Project 1: Beaded Heart Broach
One larger safety pin (pattern here calls for size #2)
11 smaller safety pins
Seed beads in white and red
Step 1: Open the coiled end of your large safety pin by wedging the flat head of the screwdriver in between the safety pin loop at the bottom of the pin. Once inserted, twist the screwdriver to pry the loop open a little.
The goal is to be able to have enough room to allow each little safety pin to be threaded through this loop to the other side. This way, when you wear the pin, none of the pins will slide off.
Set the large safety pin aside for now.
Step 2: Complete the beaded heart pattern by loading seed beads onto your 11 smaller pins by following the bead pattern below.
You will be alternating between red and white beads, so make sure to keep your colors separated at all times. You might find it helpful to keep beads in a container marked with braille or large print, or in two containers that are different in size or shape.
Remember that not all beads are shaped perfectly, so discard beads that are misshapen or those with openings too small to fit onto your pins.
As you complete each small pin, close it and slide the coiled loop at the end of each pin onto the large safety pin, around the coil you have opened, all the way to the other side of the pin, before going on to the next one.
Pin 1: 8 white
Pin 2: 8 white
Pin 3: 2 white, 3 red, 3 white
Pin 4: 1 white, 4 red, 3 white
Pin 5: 2 white, 4 red, 2 white
Pin 6: 3 white, 4 red, 1 white
Pin 7: 2 white, 4 red, 2 white
Pin 8: 1 white, 4 red, 3 white
Pin 9: 2 white, 3 red, 3 white
Pin 10: 8 white
Pin 11: 8 white
Step 3: When you are all done, use some pliers to scrunch down the big safety pin's loop tight again.
For more patterns like these, see the last link under "Sources" below.
Project 2: Simple Safety Pin Bracelet
Size 2 Safety Pins (about 25 for a small bracelet, 30 for a larger bracelet)
NOTE: smaller safety pins could be used, but you also will need to use smaller beads)

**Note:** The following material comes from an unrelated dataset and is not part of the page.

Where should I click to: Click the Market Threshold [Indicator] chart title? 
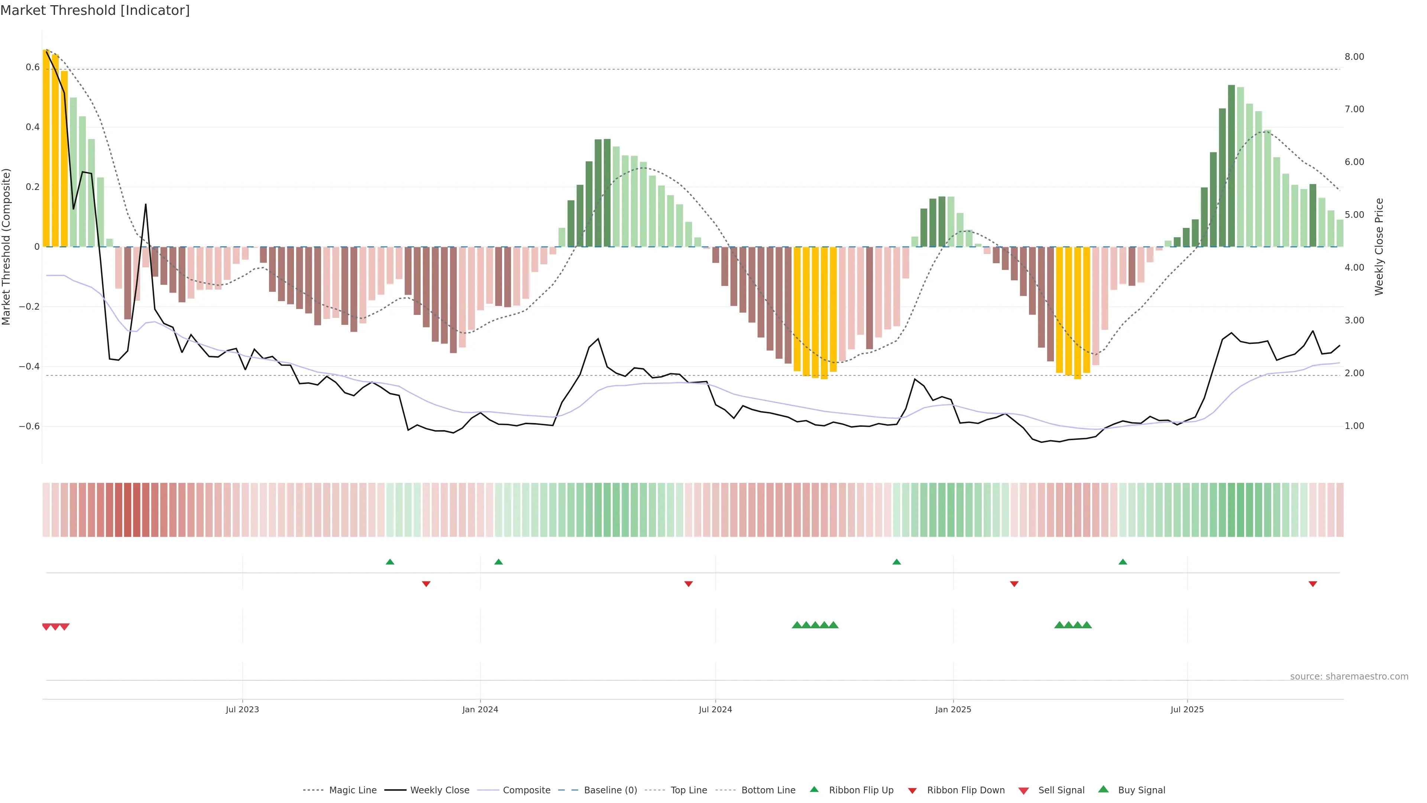[x=95, y=11]
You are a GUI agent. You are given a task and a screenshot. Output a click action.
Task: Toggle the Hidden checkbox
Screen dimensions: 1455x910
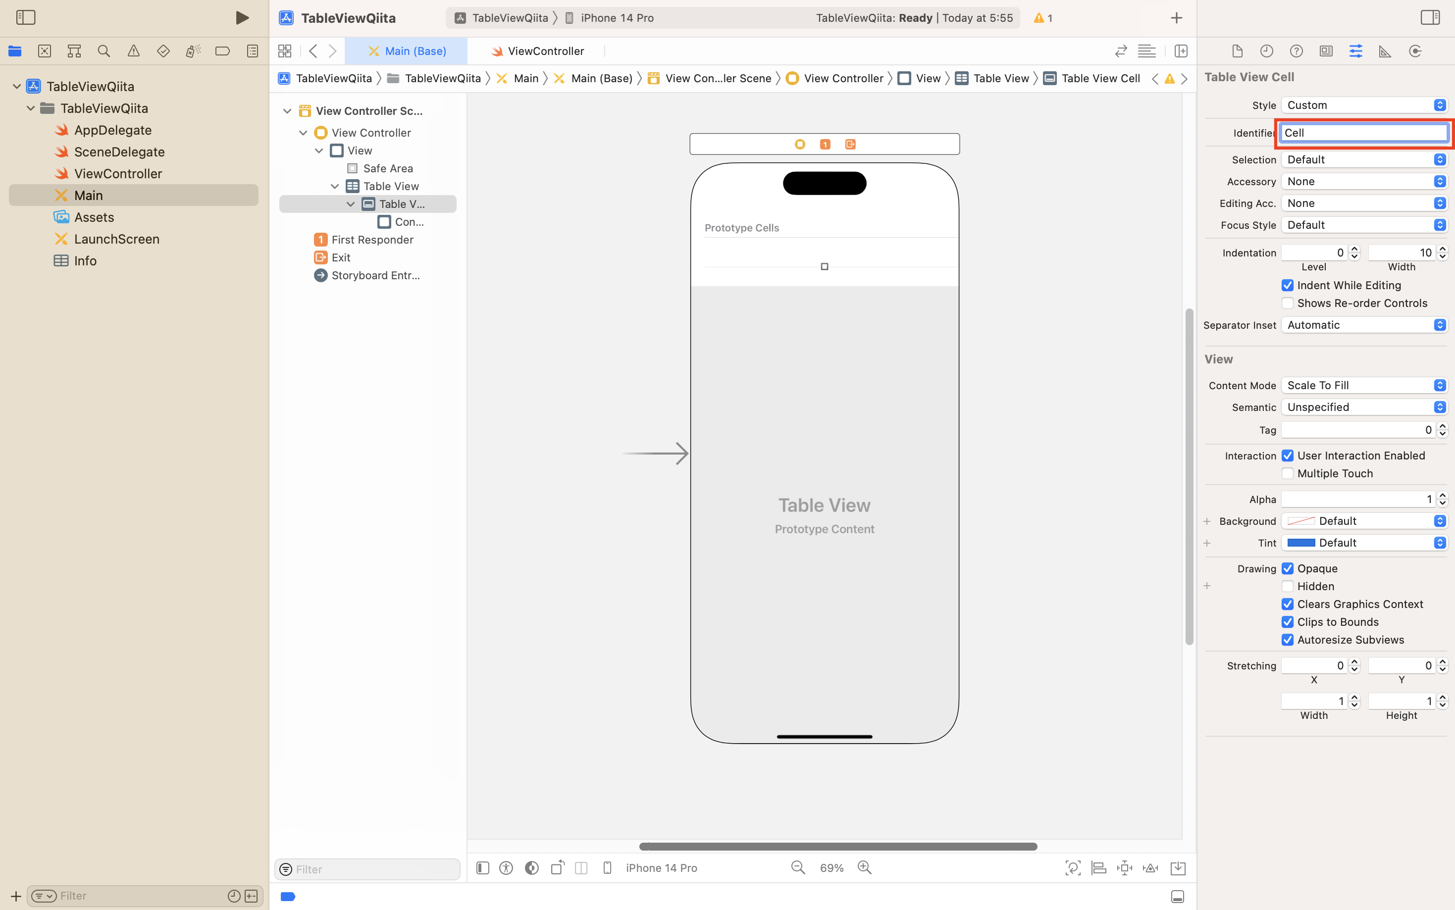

beads of your choice (experiment with glass, wood, pony beads, etc.)
Elastic bead cord
Step 1: Begin by threading beads onto each safety pin. Use one color or vary your patterns by using different colors or types of beads.
Step 2: If using different colors, place your pins down next to each other as you finish them so they will remain in the correct order as you would like them to be in the finished bracelet. You could also hang the pins on a wire, knitting needle or any thin dowel while you are completing threading the beads so they will remain in the correct order.
Step 3: Using the elastic cording, begin to thread the cord through the bottom loop of each safety pin. You could thread a double stranded elastic cord for more durability.
Step 4: Next, thread another length of elastic cording through the little hole that is in the head of each safety pin.
Step 5: Holding on to the ends of the elastic cording, gently flip the beaded bracelet craft over, and curve them around in a bracelet shape, and tie the ends of the elastic cording to each other to make a square knot, then double knot again. It is a good idea to put a drop of super glue on the knot to help secure it.
Snip off the ends of the elastic cording and the beaded bracelet craft is ready to wear or give as a gift.